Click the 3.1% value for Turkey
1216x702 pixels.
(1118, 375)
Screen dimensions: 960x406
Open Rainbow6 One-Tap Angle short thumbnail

## The problem
Whatever appears in the listing above, write it down again exactly.

## Output for this exercise
Click the 3.1% value for Turkey
1216x702 pixels.
(1118, 375)
Screen dimensions: 960x406
Open Rainbow6 One-Tap Angle short thumbnail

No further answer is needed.